--- To be done ---
Extract the lines of the material word for word, beginning at the line that contains "Where should I click to: Click" and stopping after the line that contains "Open the card".

━━━━━ Data rows ━━━━━

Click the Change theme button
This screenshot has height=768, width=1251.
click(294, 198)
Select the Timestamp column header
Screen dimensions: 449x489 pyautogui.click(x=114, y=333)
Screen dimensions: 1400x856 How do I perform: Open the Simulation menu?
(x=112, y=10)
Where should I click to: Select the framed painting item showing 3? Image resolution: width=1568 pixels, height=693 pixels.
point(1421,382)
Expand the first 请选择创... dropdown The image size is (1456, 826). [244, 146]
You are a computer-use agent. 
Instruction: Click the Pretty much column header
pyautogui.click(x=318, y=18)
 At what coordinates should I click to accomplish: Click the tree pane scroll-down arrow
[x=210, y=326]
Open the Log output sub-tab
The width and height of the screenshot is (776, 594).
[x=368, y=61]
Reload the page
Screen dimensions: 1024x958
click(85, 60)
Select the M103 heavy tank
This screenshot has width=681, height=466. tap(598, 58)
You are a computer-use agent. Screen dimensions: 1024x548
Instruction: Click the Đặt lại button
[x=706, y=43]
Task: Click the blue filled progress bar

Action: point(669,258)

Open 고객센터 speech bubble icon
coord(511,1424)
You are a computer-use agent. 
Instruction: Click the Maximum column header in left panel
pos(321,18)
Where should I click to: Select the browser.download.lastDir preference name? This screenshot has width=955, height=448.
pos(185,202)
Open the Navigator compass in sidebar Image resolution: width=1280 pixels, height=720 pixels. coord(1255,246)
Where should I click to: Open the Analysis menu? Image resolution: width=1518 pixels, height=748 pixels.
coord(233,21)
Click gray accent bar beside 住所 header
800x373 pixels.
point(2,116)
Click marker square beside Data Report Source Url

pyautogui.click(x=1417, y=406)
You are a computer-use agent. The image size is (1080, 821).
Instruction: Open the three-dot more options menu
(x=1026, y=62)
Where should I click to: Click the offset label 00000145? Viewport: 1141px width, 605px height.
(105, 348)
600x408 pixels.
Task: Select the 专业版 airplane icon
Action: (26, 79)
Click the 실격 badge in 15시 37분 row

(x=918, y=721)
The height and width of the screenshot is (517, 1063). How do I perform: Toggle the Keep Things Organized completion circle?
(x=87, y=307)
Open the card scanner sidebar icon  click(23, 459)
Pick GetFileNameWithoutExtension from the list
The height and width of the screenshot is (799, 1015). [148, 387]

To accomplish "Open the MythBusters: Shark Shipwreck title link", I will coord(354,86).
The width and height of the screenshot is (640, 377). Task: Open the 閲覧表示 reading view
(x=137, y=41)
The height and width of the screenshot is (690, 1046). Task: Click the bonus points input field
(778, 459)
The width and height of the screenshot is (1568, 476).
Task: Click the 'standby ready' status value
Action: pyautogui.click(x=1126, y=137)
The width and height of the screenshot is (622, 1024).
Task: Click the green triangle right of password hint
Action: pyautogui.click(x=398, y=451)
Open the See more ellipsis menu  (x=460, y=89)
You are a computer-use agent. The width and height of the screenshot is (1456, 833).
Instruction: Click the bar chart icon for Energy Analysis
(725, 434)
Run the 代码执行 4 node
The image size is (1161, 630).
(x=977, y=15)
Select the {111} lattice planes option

━━━━━

--- Final result ---
Where should I click to: Click the offset label 00000145? Viewport: 1141px width, 605px height.
(105, 348)
600x408 pixels.
Task: Select the 专业版 airplane icon
Action: (26, 79)
Click the 실격 badge in 15시 37분 row

(x=918, y=721)
The height and width of the screenshot is (517, 1063). How do I perform: Toggle the Keep Things Organized completion circle?
(x=87, y=307)
Open the card scanner sidebar icon  click(23, 459)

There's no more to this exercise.